Instrucciones:
1 > ¿Qué islas se citan en el texto sobre los paraísos fiscales como ejemplo de lugar donde se esconden miles de millones?
2 > Prosigue el texto sobre los paraísos fiscales a partir de su última frase.

Lucen como genios de
las finanzas quienes inventan productos para engañar a los usuarios

Así llegamos a que los jubilados sean unos insensatos que ponen en peligro el equilibrio financiero del mundo occidental porque piden, gentuza insolidaria, que no les bajen su ya magra pensión o, al menos, que se ajusten a la subida del IPC. Pero en cambio, qué injusto y disolvente —cosas de rojos irredentos— exigir, supongamos, una tasa a las operaciones financieras, una décima de más en las Sicav, o un mayor control fiscal a las grandes fortunas. ¿Qué tal si apretamos un poco las desorbitadas ganancias de ciertos empresarios textiles —espejos de emprendedores— que hacen blusitas en edificios infectos de Bangladesh? Ya sabe José K., ya, que es muy feo decir estas cosas. Una grosería, una muestra de intemperancia. Lo que le asombra es que sea mucho peor denunciar el crimen que cometerlo. Porque los culpables, no hay más que tener ojos, son quienes promueven o mantienen con su acción o falta de ella, tantas y tantas injusticias. Y no, en absoluto, los damnificados por ellas o quienes, adoloridos, claman contra tanta infamia.

Y ahora, en medio de todos estos desmanes, surge un doloroso trabajo extra, que hay que ver lo acongojados que están Gobiernos y banqueros porque acaban de descubrir que en el mundo existen, qué sorpresa, ciertos lugares de nombres encantadores donde unos desaprensivos depositan miles de millones de euros, sin pagar por ellos ni un céntimo en impuestos ni cosa que se le asemeje. Los llaman, qué bonito, paraísos fiscales. Y es allí donde al parecer, los pobres del mundo guardan sus ahorros. ¡Cuánto trabajador, cuánto pequeño empresario, cuánto autónomo esconde sus miles de millones en las islas Jersey, por citar una simpática localización! Avariciosos y canallas que privan a sus conciudadanos de unos impuestos que permitirían, por lo menos, acabar con la pobreza.

Datos proporcionados:

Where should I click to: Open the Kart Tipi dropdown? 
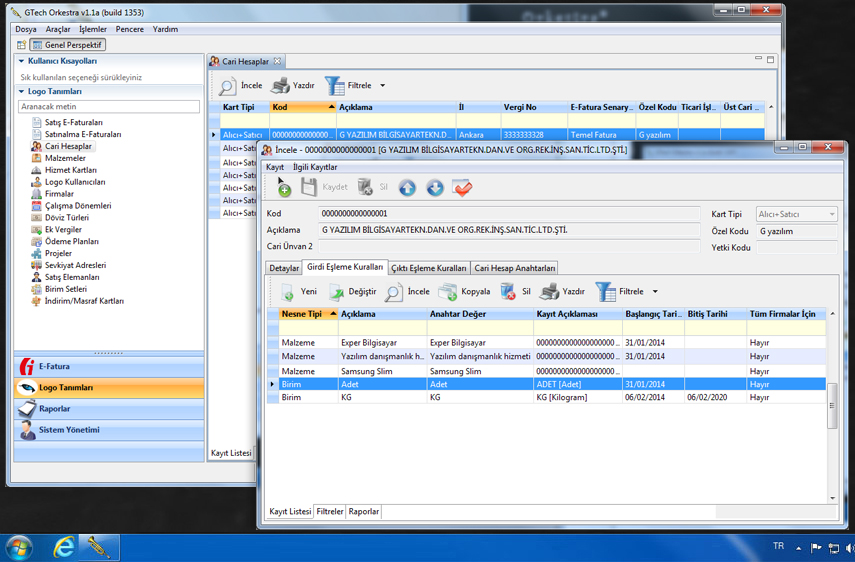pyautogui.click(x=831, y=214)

==

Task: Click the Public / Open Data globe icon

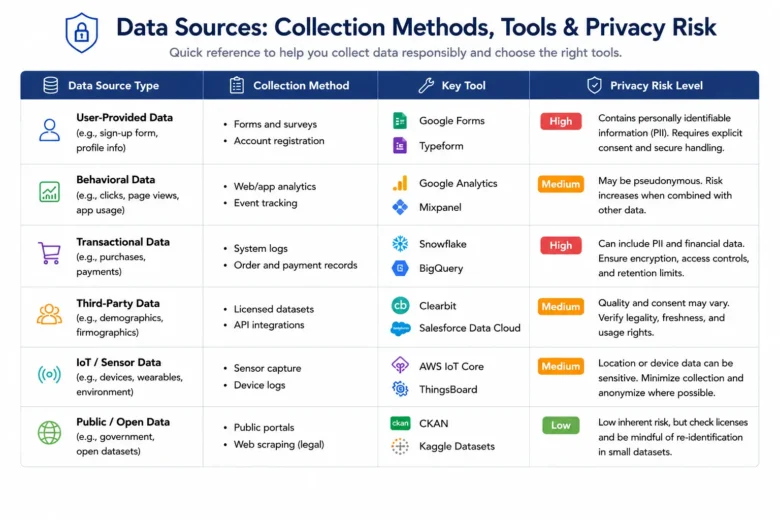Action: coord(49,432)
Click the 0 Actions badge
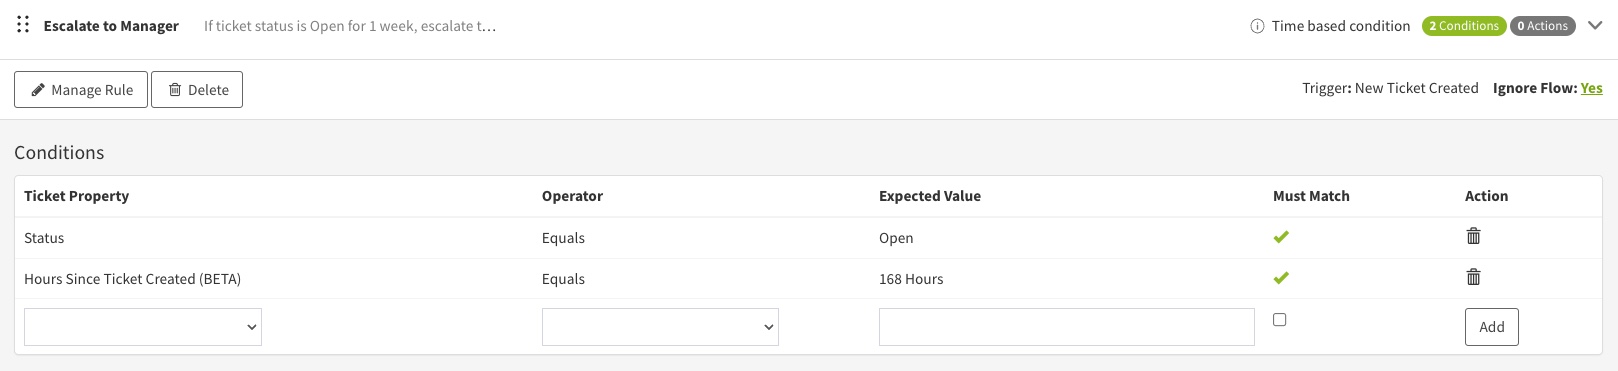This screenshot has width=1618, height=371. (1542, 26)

Respuestas:
1 > Las islas Jersey.

2 >
Porque quién va a creer —anatema— que son esos mismos banqueros y esos mismos gobernantes que tanto sufren —pobres— y que tanto se preocupan por nosotros, los culpables de esa infamia, de esa indecencia cósmica. Oh, no, de ninguna manera, se dice José K., sonrisa de hiena, que anoche, antes de poner término al detallado libro para Wert, había echado un vistazo, una vez más, a su muy querida Alicia:

—Pero es que a mí no me gusta tratar a gente loca.

—Oh, eso no lo puedes evitar. Aquí todos estamos locos. Yo estoy loco. Tú estás loca.

-—¿Cómo sabes que yo estoy loca?

—Tienes que estarlo, o no habrías venido aquí.

(Alicia en el País de las Maravillas, Lewis Carroll).